James Hansen talks about the urgency of the climate crisis
“Poor Jim Hansen. He’s a tragic hero,” said Naomi Oreskes, a Harvard academic who studies the history of science. “The Cassandra aspect of his life is that he’s cursed to understand and diagnose what’s going on but unable to persuade people to do something about it. We are all raised to believe knowledge is power but Hansen proves the untruth of that slogan. Power is power.”
That power has been most aggressively wielded by fossil fuel companies such as Exxon and Shell which, despite being well aware of the dangers of climate change decades before Hansen’s touchstone moment in 1988, funded a network of groups that ridiculed the science and funded sympathetic politicians. Later, they were to be joined by the bulk of the US Republican party, which now recoils from any action on climate change as heresy.
“Obama was committed to action but couldn’t do much with the Congress he had,” Oreskes said. “To blame the Democrats and Obama is to misunderstand the political context. There was a huge, organized network that put forward a message of confusion and doubt.”
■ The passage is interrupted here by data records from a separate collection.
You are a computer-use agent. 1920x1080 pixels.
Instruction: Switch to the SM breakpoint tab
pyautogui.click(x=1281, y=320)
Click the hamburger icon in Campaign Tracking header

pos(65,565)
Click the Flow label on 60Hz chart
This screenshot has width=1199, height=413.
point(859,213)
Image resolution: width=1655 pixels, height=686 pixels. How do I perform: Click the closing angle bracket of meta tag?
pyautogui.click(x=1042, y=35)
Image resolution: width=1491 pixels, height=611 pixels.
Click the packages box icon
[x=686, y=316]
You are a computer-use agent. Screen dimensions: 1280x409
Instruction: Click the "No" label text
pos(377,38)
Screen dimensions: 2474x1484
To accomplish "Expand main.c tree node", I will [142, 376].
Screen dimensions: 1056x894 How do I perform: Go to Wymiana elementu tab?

Climate scientist Michael Oppenheimer, who testified at the same 1988 hearing about sea level rise, said the struggle to confront climate change has been “discouraging”.
“The nasty anti-science movement ramped up and now we are way behind.”
“I’m convinced we will deal with the problem,” he said. “[But] not before there is an amount of suffering that is unconscionable and should’ve been avoided.”